_Explore the material:_
(A) In the post about stripping wire insulation, condense the paragraph beginning "Either the side cutters I've bought" into a shorter version that keeps its main facts.
(B) Reproduce the post about stripping wire insulation word for word, from "Have some trouble" up to and including "it off easily.".

*** Passage shown ***

Have some trouble here.

So I'm doing terminations at work and using side cutters, usually on 1.5mm or 2.5mm. Seems to happen more with stranded.

I'm squeezing the cutters a bit and turning the side cutters around the wire and often the insulation bags up against the side cutters and just turns with the cutters as I turn them around the cable, without cutting all the way around the insulation, so I can't pull it off easily.

If I go gentler, I have to turn the cutters several times more than my colleagues in order to get the insulation thin enough to pull it off and it just feels like they're rubbing the insulation at all.

Its slowing me down and it's got to the point where I'm concerned it's one of two things.

The cutters I'm using are my first pair and are knipex vde side cutters, the usual short ones.

Either the side cutters I've bought aren't sharp enough or my technique is just wrong. I've heard that recent knipex side cutters aren't what they used to be, people moaning they aren't sharp, I ignored that and bought a pair anyway, but now I'm starting to think they might be too blunt from my own personal experience, but because I've not tried a load of types out, I can't be sure. But I'm also aware I've not got years of experience to back it up and I'm still on my first pair of cutters so I'm probably just inexperienced and I'm sure that's playing a part.

*** End of Passage shown ***
*** Extracted material ***

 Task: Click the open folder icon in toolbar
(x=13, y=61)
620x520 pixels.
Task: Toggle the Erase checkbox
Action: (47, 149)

*** End of Extracted material ***

_Solutions to each task:_
(A) The writer thinks either the side cutters aren't sharp enough or the technique is wrong. Despite hearing complaints that recent Knipex side cutters aren't as sharp as they used to be, the writer bought a pair. Personal experience now suggests they may be too blunt, but without having tried many types the writer can't be sure. The writer also notes a lack of years of experience and still being on a first pair of cutters, and believes inexperience is probably playing a part.

(B)
Have some trouble here.

So I'm doing terminations at work and using side cutters, usually on 1.5mm or 2.5mm. Seems to happen more with stranded.

I'm squeezing the cutters a bit and turning the side cutters around the wire and often the insulation bags up against the side cutters and just turns with the cutters as I turn them around the cable, without cutting all the way around the insulation, so I can't pull it off easily.